Под шелестящий шелковый шепот. Заснуть. Плыть по лужам. Вперед. Сквозь дождь.
На маскараде нашей земной жизни дух, обретающийся под внешней оболочкой, проглядывает иногда во взоре сквозь прорези маски, встретив родственную натуру.
(Эрнст Теодор Амадей Гофман)
Пятый этаж. Окна в колодец. «Но нечего пить». Темно. Сыро. Кошки. Стертые ступени. Чугунные перила. Достоевщина.
Звонок. Еще два. Шаги. Щелчок замка. Простуженный скрип двери. Взгляд хозяина из отворившейся пещеры, молча пропускающий внутрь. Дверь открывается шире. По коридору, скрипя половицами, растворяясь в темноте, шагов десять, и легкий свет сквозь щелку приоткрытой двери в комнату. Бутылка вина как пропуск.
– Проходи, сейчас принесу стакан.
В комнате уже сидят трое: длинноволосый ровесник с бэйби, укутанные в складки темноты, завороженно уставились на вращающийся канделябр, заменяющий здесь люстру, и незнакомый мне человек угрюмо курит длинную и явно не табаком забитую беломорину.

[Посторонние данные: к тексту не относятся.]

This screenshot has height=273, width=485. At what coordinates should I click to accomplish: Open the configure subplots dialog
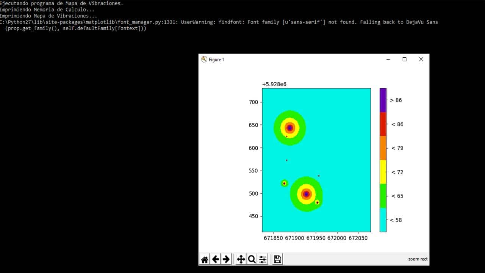click(263, 259)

Волосы до плеч. Перетянуты бечевкой на лбу. Усы, борода. Вернее, просто не стрижен и не брит. Разница антагонизирующих стилей. Джинсы цвета полинявшего неба. Холщовая рубаха навыпуск. Черная, на швах выразительно вытертая. Глаза внутрь. Даже не внутрь себя, а внутрь чего-то непонятного, непонятого. В То, что с другой стороны Этого. В То, что бок о бок с Этим, но не здесь, что чувствуешь, а не видишь. Весь Там. А здесь так, кусок себя. Блудный ребенок цветов. Цветы еще живы, а детишки уже прокажены. Печальная участь.
Свечи в канделябре, капая воском, вращаются по часовой стрелке, создавая иллюзию движения по кругу всей комнаты, и заставляют предметы, ее населяющие, отбрасывать вибрирующие и плывущие по стенам во власти центробежной силы тени.
Закрутив веревку, на которой подвешен, канделябр движется медленней. Останавливается, чтобы начать вращение в другую сторону, и на мгновенье все вокруг замирает: стол с лампой у окна, массивный резной шкаф начала века, журнальный столик со стоящим на нем бокалом розового содержимого, массивный кожаный диван, два дочерних кресла, стеллажи с книгами, полностью закрывающие одну из стен. И можно не смотреть на них, чтобы понять обреченных быть соседями Шопенгауэра и Рериха, Ницше и Гессе, Бердяева и По, ну и обязательно где-нибудь завалялся Дайсэцу Судзуки, Карлос Кастанеда и Ричард Бах. Неоинтеллигентская окрошка.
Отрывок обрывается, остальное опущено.